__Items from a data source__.
================
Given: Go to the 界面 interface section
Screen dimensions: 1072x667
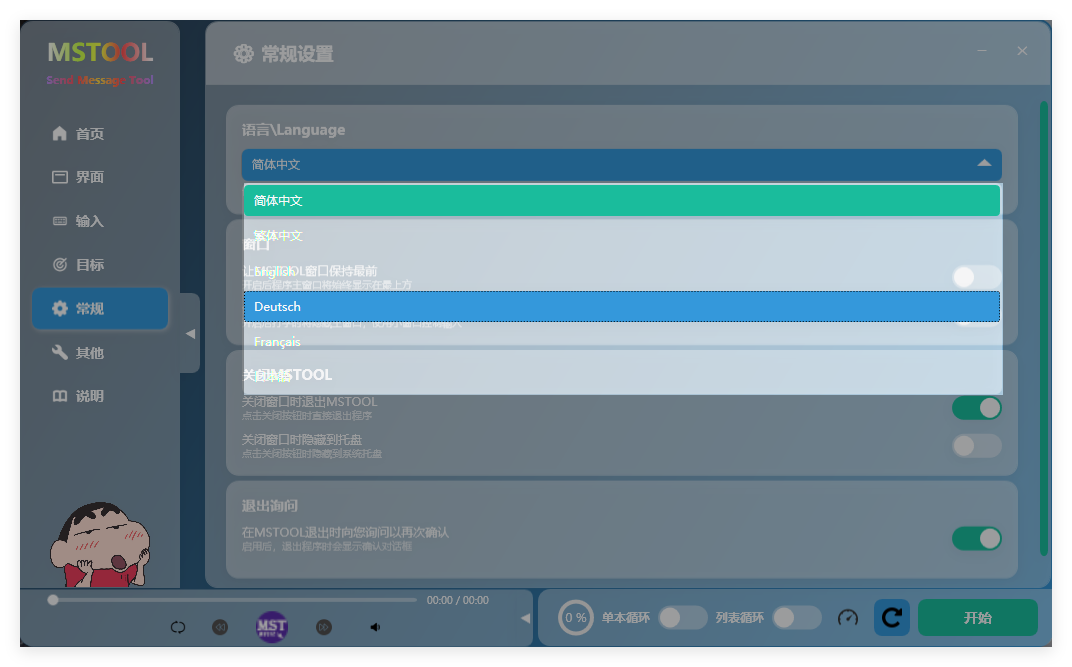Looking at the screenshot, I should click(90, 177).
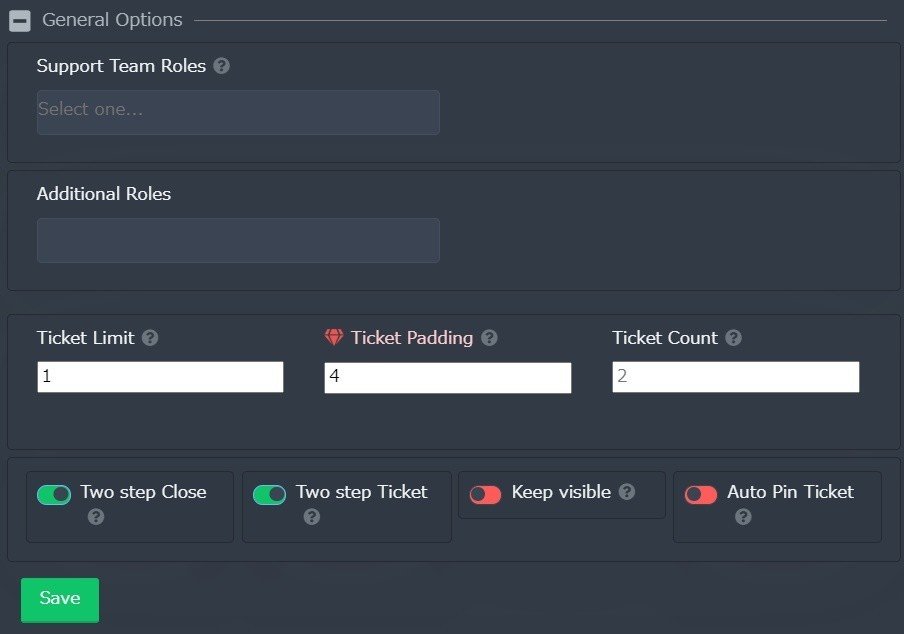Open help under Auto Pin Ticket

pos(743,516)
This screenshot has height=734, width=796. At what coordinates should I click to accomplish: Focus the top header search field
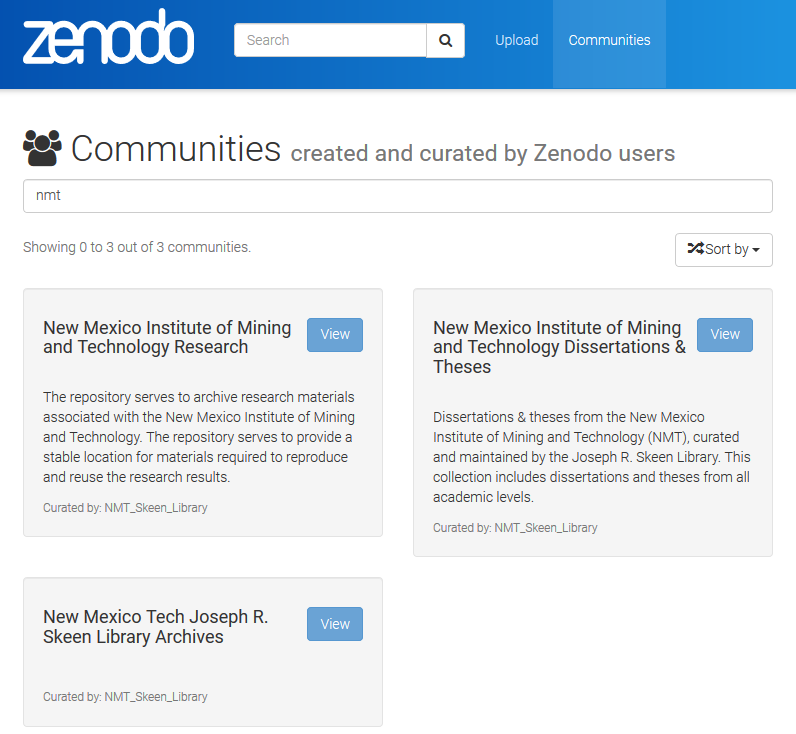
================
__THE TASK__.
Although the records contain pictures, only their text should be repeated, exactly as it appears.

__RESPONSE FOR THIS EXERCISE__.
Given: Go to the 界面 interface section
Screen dimensions: 1072x667
Looking at the screenshot, I should click(90, 177).
Open help under Auto Pin Ticket

pos(743,516)
This screenshot has height=734, width=796. At what coordinates should I click to accomplish: Focus the top header search field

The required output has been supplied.